LA STOLTEZZA E LA SAPIENZA

Considerate la vostra chiamata, fratelli: non ci sono tra voi molti sapienti secondo la carne, non molti potenti, non molti nobili.
Ma Dio ha scelto ciò che nel mondo è stolto per confondere i sapienti, Dio ha scelto ciò che nel mondo è debole per confondere i forti, Dio ha scelto ciò che nel mondo è ignobile e disprezzato e ciò che è nulla per ridurre a nulla le cose che sono, perché nessun uomo possa gloriarsi davanti a Dio. (I Cor.26,31)

In effetti, noi che vogliamo essere cristiani chi seguiamo? Un uomo vissuto in terra duemila anni fa che noi riteniamo il Figlio di Dio, ma che è stato incompreso per tutta la vita fino ad essere torturato ed ucciso terribilmente, come il peggiore dei malfattori. Ma dopo è risorto.

Ciò che ha patito è sconvolgente e va contro ogni logica umana. Anche la sua stessa nascita appare “insignificante”: non era figlio di principi o di eminenti personaggi di alta cultura, letterati o filosofi. Sua madre Maria era una semplice casalinga, una fanciulla sconosciuta sposa di un falegname, Giuseppe. Eppure su questa famigliola si narrano prodigi per opera dello Spirito.
La mentalità odierna, altamente influenzata dallo scientismo e dal progressismo tecnologico, legge questi eventi quasi come il frutto della fantasia popolare.

Ma è assolutamente impossibile che questa fantasia possa spingersi così oltre: la massa non ama le storie che dal punto di vista umano additano un completo fallimento ed anche se il rovescio della medaglia è la resurrezione, non avrebbe mai inventato una nascita così insignificante ed una morte così atroce.

I “sapienti” di oggi se la ridono di una storia così assurda. Ma la sapienza del vangelo supera ogni sapienza perché agli occhi troppo umani appare “stoltezza”.
Si sente spesso dire oggi che la morale evangelica è ormai superata e che il mondo appartiene ai furbi e a coloro che “fregano” senza lasciarsi “fregare” dagli altri. Chi vuol fare l’onesto viene considerato un “poveretto” che non ha capito nulla dell’ingranaggio della vita e vive fuori dalla realtà.

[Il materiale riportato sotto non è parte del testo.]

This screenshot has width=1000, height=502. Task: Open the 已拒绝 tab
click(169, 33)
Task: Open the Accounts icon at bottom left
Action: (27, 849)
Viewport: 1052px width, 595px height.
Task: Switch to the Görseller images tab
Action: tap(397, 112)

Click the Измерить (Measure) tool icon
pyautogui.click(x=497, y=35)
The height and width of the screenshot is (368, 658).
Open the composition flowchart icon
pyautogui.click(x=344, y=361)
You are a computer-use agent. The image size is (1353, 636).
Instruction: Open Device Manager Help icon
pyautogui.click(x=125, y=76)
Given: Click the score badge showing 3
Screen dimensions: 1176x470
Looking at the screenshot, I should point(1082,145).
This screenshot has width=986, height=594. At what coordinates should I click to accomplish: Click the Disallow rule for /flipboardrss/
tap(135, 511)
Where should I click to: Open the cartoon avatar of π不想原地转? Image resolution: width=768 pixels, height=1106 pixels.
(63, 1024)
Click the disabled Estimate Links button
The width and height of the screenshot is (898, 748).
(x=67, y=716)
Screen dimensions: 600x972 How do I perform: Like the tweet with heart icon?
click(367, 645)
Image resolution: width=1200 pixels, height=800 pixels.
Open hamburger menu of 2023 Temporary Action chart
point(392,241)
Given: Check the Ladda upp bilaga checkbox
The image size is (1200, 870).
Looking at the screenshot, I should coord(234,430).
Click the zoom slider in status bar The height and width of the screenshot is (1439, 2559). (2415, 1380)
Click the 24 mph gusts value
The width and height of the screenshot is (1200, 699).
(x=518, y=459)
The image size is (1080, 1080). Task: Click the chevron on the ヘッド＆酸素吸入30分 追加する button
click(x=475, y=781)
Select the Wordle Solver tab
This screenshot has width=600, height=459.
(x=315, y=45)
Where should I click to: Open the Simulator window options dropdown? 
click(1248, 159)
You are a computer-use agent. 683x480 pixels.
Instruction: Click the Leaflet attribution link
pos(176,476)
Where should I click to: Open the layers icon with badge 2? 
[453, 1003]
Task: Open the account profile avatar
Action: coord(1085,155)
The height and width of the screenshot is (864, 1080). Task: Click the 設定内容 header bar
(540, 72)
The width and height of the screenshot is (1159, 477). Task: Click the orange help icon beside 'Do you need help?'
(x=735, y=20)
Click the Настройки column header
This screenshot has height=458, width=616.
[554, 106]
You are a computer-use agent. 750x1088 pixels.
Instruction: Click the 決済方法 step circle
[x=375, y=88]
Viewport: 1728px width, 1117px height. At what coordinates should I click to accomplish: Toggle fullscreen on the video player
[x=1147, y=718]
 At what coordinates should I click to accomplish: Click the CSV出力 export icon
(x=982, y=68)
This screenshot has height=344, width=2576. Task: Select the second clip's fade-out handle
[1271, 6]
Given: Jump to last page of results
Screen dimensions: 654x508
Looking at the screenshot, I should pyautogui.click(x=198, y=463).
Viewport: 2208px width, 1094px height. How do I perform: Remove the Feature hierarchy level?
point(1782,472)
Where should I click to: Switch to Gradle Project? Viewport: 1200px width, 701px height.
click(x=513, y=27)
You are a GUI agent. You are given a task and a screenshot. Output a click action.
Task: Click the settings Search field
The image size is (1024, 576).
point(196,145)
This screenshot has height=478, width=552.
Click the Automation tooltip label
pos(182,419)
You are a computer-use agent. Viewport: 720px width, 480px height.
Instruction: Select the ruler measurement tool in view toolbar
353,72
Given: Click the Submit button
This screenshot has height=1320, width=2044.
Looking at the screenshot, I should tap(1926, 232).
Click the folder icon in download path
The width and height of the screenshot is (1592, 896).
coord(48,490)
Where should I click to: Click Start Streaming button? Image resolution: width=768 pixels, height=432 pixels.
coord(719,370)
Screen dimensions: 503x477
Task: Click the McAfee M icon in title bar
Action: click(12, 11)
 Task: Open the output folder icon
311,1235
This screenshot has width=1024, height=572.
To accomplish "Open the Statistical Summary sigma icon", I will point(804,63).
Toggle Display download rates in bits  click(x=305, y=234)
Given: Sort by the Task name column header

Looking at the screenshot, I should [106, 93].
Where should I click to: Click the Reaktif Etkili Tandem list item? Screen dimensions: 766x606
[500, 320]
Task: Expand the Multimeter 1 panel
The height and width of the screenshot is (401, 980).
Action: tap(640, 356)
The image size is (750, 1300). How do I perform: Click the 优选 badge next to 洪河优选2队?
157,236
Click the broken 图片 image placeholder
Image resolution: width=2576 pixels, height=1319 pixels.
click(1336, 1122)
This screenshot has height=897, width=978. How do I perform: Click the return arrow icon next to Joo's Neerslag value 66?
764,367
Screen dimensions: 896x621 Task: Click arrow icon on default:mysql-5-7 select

Secondo la mentalità comune la vita va goduta fino in fondo ed ognuno si arrangi. Le norme morali cristiane sono ritenuto da molti un peso assurdo da cui liberarsi, pertanto i preti e i laici cristiani che le sostengono sono considerati degli ipocriti che impongono agli altri fardelli disumani e sono degli ammalati di “bigottismo”. Oggi più che mai il cristianesimo con le sue conseguenze etiche e morali è più che mai disprezzato da moltissimi che disertano le chiese e ritengono la stessa Chiesa un’invenzione umana che nulla ha che fare con la volontà di Dio.

Ma il Figlio dell’Uomo troverà la fede quando ritornerà? – si chiedono i Vangeli.

Sì, perché qui si tratta davvero di fede autentica in un Dio che si fa uomo. Per la visione materialista è una sciocchezza, ma per l’uomo spirituale è il massimo dell’amore (e quindi della saggezza) che il Dio Unico dimostra ad ogni uomo creato a sua immagine e somiglianza, al quale dona la dignità di diventare suo figlio.

E la fede è basata, si sa, sull’assurdo, come dimostrano tutti i grandi personaggi biblici, iniziando da Abramo che per obbedienza stava per sacrificare suo figlio e tutti gli altri fino a Gesù Cristo che per obbedienza al Padre sacrifica la sua stessa vita per donarla a tutti noi.
Ed è per lui che voi siete in Cristo Gesù, il quale per opera di Dio è diventato per noi sapienza, giustizia, santificazione e redenzione, perché, come sta scritto: Chi si vanta si vanti nel Signore.